In a later interview, Drake said PULSE about “Check” that, “I think [Kendrick’s] a fucking genius in her own right, but I also stood my ground. And with that came another step, which I then have to realize I'm being baited and I won't fall. “Jordan didn't need to play pick-up to prove he could play ball, no offense.” Months later, Kendrick responded during a BET Hip-Hop Awards freestyle where he rapped, “Nothing's been the same since they put on 'Control'/ And they put on a sensitive rapper in his pajama clothes/ Ha ha jokes on you, high five … I'm bulletproof/ Your shoots never get through/ Pin the tail on the donkey, boy, you were fake.” Drake felt like he overreacted to the bait, while Kendrick feels he's “susceptible” to “Control” being perceived as “bait” and “fake” because he doesn't fight back.
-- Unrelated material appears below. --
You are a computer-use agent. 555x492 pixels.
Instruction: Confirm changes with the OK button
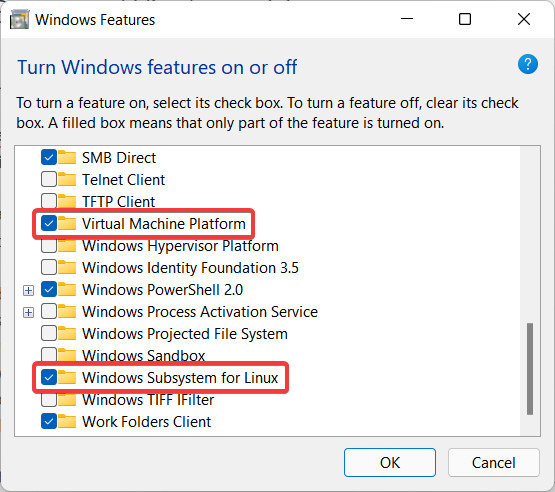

There are rap fans who would strongly disagree on both sides of this debate.
In fact, Jordan was a maniacal competitor who put a clause in his contract allowing him to play pick-up ball against anyone. But, thanks in large part to Jay-Z, rap's perception of Jordan became a “too big to compete” prospect that wasn't always part of rap's ethos. The competition was involved in every element of hip-hop. even graffiti crews competed for real estate. From The Juice Crew vs. Boogie Down Productions and Kool Moe Dee vs. LL Cool J, rap's early years were defined by lyrical sparring. On the remix of LL Cool J's, “I Shot Ya” he rapped, “I'll fight any nigga in the rap game quick / You name the spot, I'll make it hot for you bitches… And female rappers, I don't give a fuck boo!” This came from a rap king who was starring in a TV show at the time.
Rappers were expected to fight back when challenged. When hip-hop was an up-and-coming scene that was still underground in the broader sense of pop culture, all rappers had was their fame. But then came the hip-hop commercial boom, and rappers began to weaponize their financial power by undercutting their peers due to commercial success.
50 Cent made his first week sales numbers a talking point. Younger fans were beginning to see rap as a race to dominate the radio and sell the most records. Some fans began to treat these talking points as marching orders in discussions, prioritizing numbers over intangible factors like musical quality and impact. Artists are now forced to consider their careers as a capitalist enterprise as well as an artistic one, creating variant possibilities. Do they want to be the sickest, the richest or the most powerful? Kendrick vs. Drake represents a clash of rap's greatest impulses of the last 50 years.
In the epic Jay-Z and Nas beef, Hov competed by touting his commercial achievements and slamming Nas' pro-Black messages: “Shit is trash, what you tryin' to kick knowledge?” Nas clapped back, lamenting, “You traded your soul for riches.” Fans debate Jay-Z vs. Nas to this day because their approaches and career paths are so different that the debate becomes a litmus test of what kind of rap fan you are. Do you prefer the top-selling artist with hits and mass appeal, or the artist who has hits but also tends to eschew mass appeal for experimentation? Do you want your favorite to be as ubiquitous as Jay-Z in the early 2000s, or to take time out in between projects so they can come back rapping stories like “Rewind?”
These kinds of conversations will permeate a full Kendrick Lamar and Drake beef — if it happens. Kendrick and Drake respectively embody what rap was and what it has become. Choosing between the two walks along dividing lines that shape one's hip-hop philosophy. Thankfully, their feud doesn't seem to run any deeper than rap – but sometimes, that's all one needs.